Education and market research from Missouri, USA explores the human dimensions that drive adoption of agroforestry in temperate North American environments. Hemmelgarn et al. (2018) conducted novel research into the effects of high-school teacher education programs on the incorporation of agroforestry topics into classroom curriculum. Findings indicate that the potential for growth of agroforestry curriculum in high school classrooms is promising, but effectively translating teacher training into classroom delivery hinges on several factors, such as the various contexts and modes of learning and delivery. The authors reason this is particularly true because much of the agroforestry material is non-traditional and unfamiliar to both student and instructor.

Cai et al. (2018) studied consumer opinions related to the iconic native pawpaw fruit of North America. They measured preferences and uses among those most familiar with the fruit by tapping into a robust network of pawpaw enthusiasts and surveyed them to understand ideal supply chains (e.g., organic, local and place-based) and frequency and nature of consumption. From classroom content to market behavior, agroforestry researchers at the 15th North American Agroforestry Conference addressed key social and cultural questions that benefit comprehension and adoption among a broader public.

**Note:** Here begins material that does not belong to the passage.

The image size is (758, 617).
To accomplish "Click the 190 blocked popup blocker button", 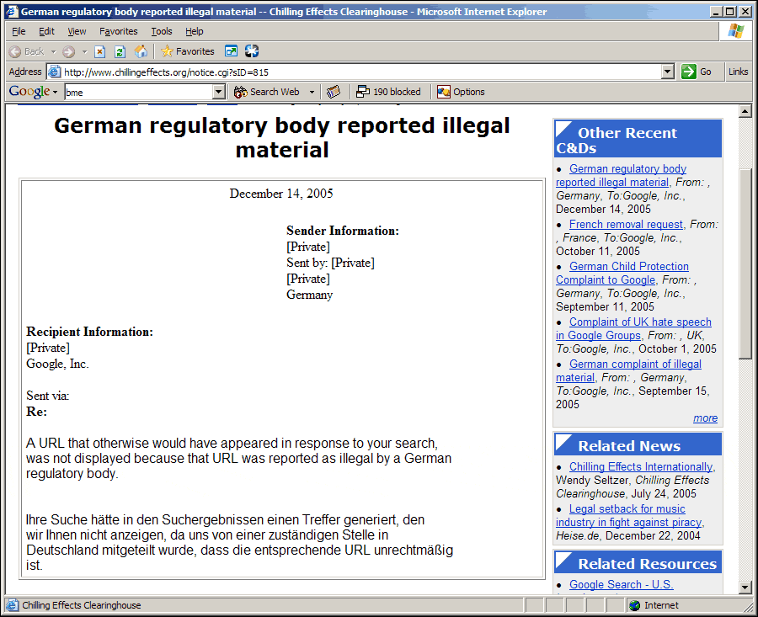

Contributions and conclusions

Studies in this Special Issue encompass many of the keyword themes reflected in Fig. 1. Ranging from particular practices and their biophysical affects and environmental services, to production and management, and ultimately aspects of communication and market growth, this set of manuscripts captures agroforestry’s broad constitution. At the same time, all authors point out important needs for future agroforestry research, application, and strategy in temperate environments and beyond. One is that agroforestry studies grounded by longstanding baselines are difficult to coordinate because very few mature research sites exist. Another is that the complexity and relative obscurity of practices often complicates the social narrative and efforts to advance practices among the broader public. On one hand, production possibilities are richly promising, but the integrative nature and complexity of agroforestry requires intensive management to manage competition and enhance facilitative relationships. Perhaps the biggest challenge is addressing the gap in landscape-level studies demonstrated by Jose (2009). Only through multi-institutional collaboration, like that occurring at the biennial North American Agroforestry Conference, will capacity and momentum build toward that end.